The requirement for regulatory T cells (Treg) to maintain tolerance to self-tissues is evidenced by fatal autoimmune disease that results from genetic deficiencies in Treg cell development or Treg cell depletion in vivo. These observations revealed that a normal T cell repertoire harbors self-reactive T cells that are kept dormant by Treg cells. In order to prevent auto-reactive T cell activation, Treg cells disarm antigen-presenting cells (APC) through multiple suppressive mechanisms including B7 signaling and sequestration, ATP catabolism, cytolysis, and immunosuppressive cytokine secretion. In addition to APCs, multiple leukocyte subsets are subjected to Treg cell mediated suppression. The acquisition of suppressive activity occurs concomitantly with Treg cell lineage commitment.
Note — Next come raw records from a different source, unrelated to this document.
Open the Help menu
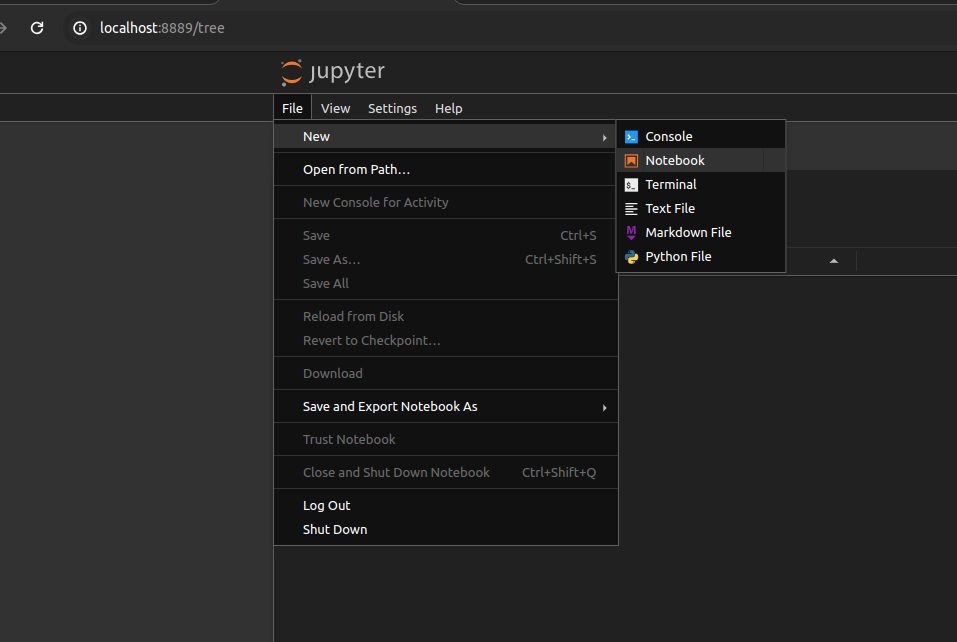Viewport: 957px width, 642px height. click(x=448, y=108)
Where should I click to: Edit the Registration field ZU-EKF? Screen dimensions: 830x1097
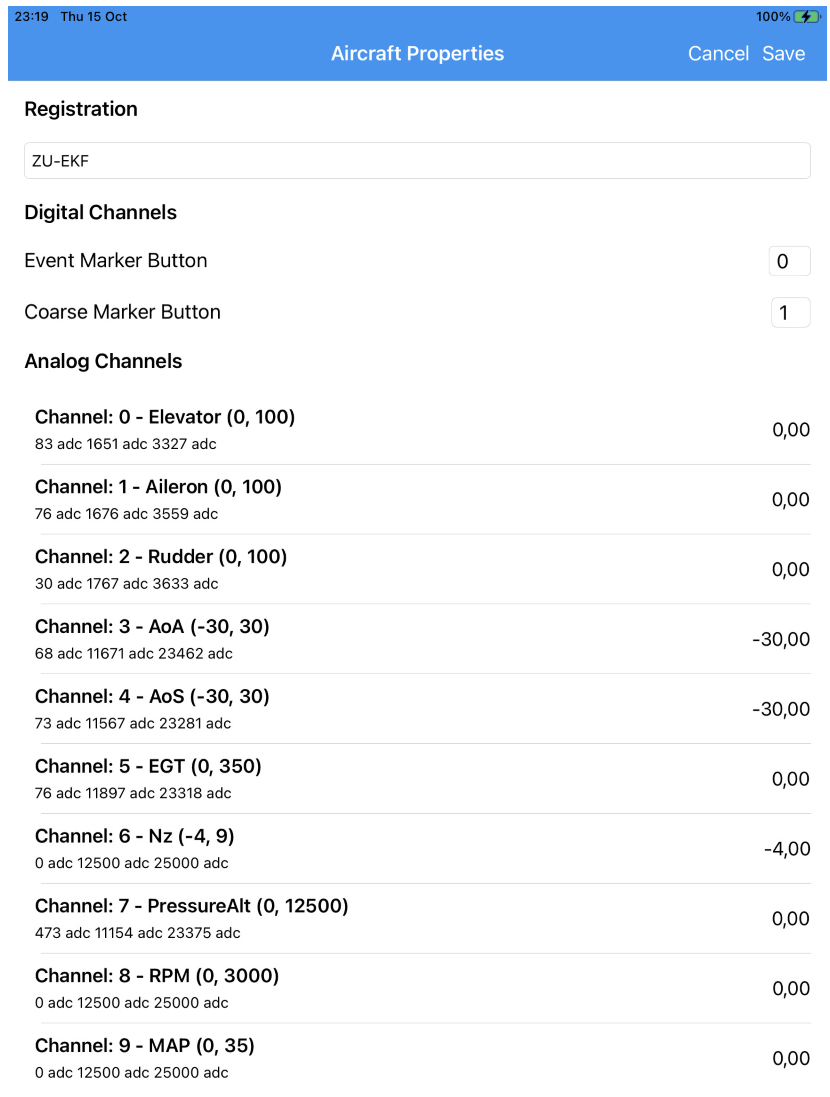417,161
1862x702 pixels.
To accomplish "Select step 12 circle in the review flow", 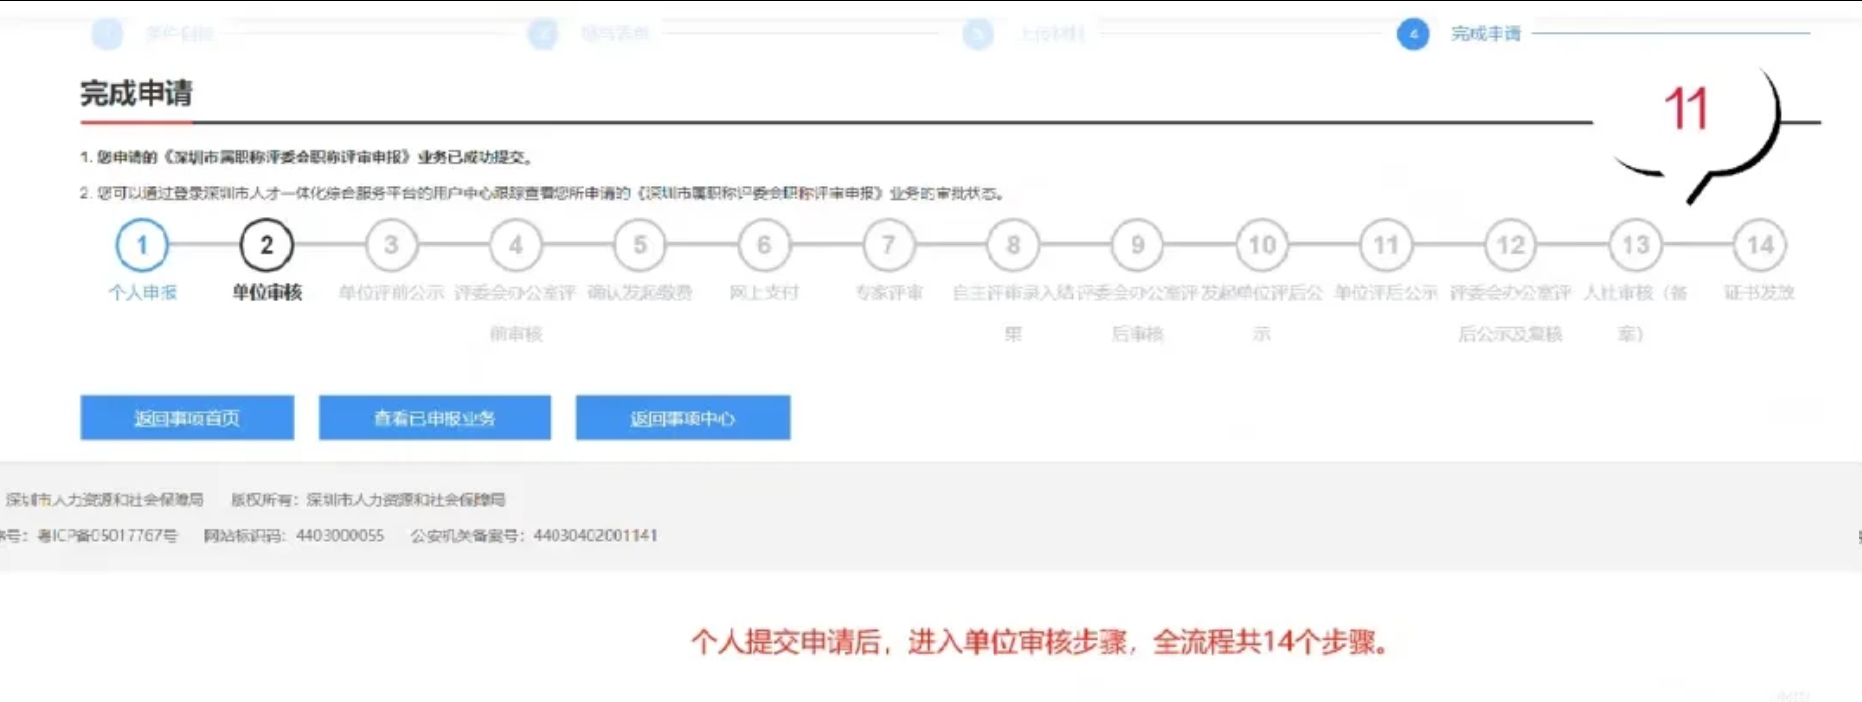I will point(1511,245).
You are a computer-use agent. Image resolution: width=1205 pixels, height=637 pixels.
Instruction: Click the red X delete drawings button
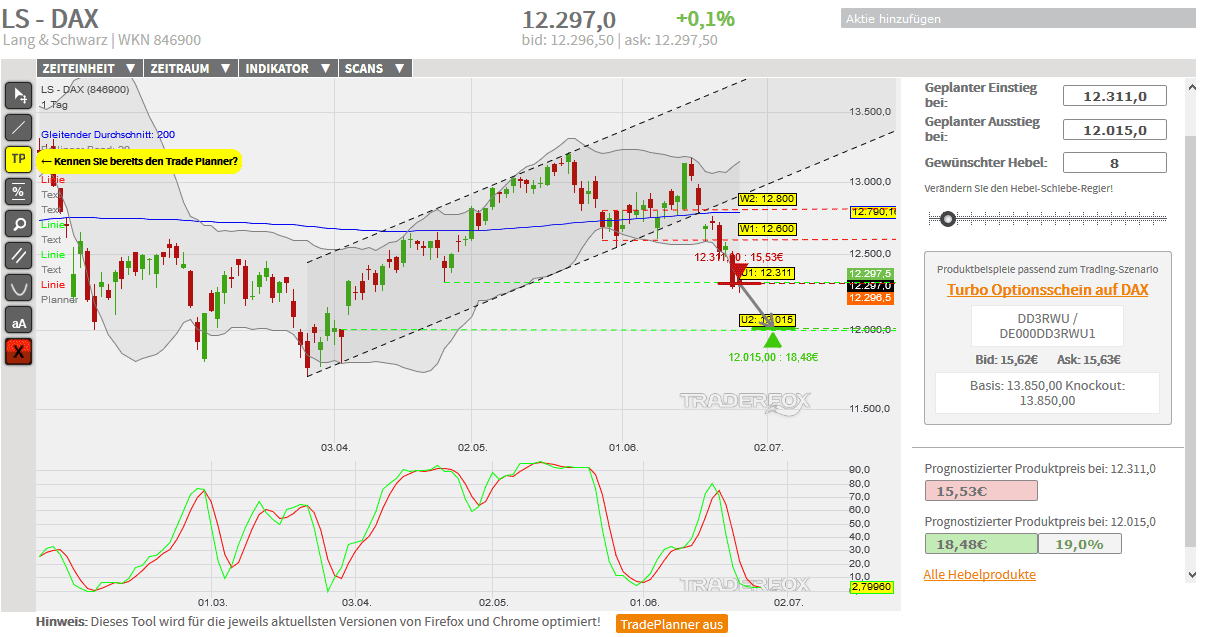tap(19, 352)
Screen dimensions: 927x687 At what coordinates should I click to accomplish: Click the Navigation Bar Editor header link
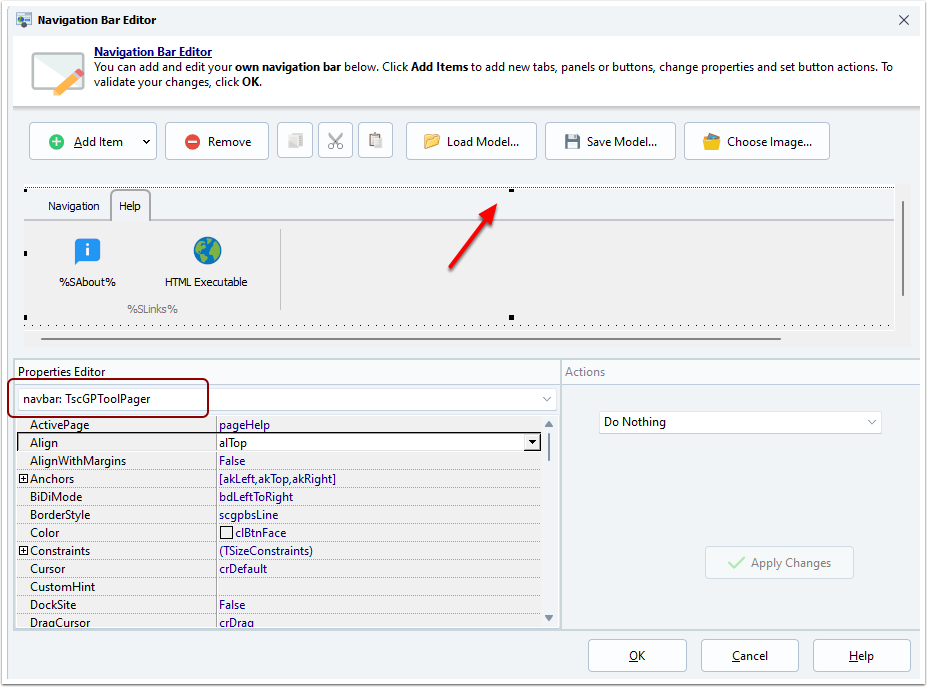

The identification of molecular cues that guide differentiation of Treg cells versus auto-reactive cells or other CD4(+) T cell subsets have been aided by the differential expression of the transcription factor Foxp3 by Treg cells. Foxp3 is the most faithful marker for Treg cells and in its absence, Treg cell development is abrogated. Utilizing Foxp3 expression as a surrogate for Treg cell commitment, factors that promote Foxp3 transcription have provided new insights to Treg cell development at a molecular level.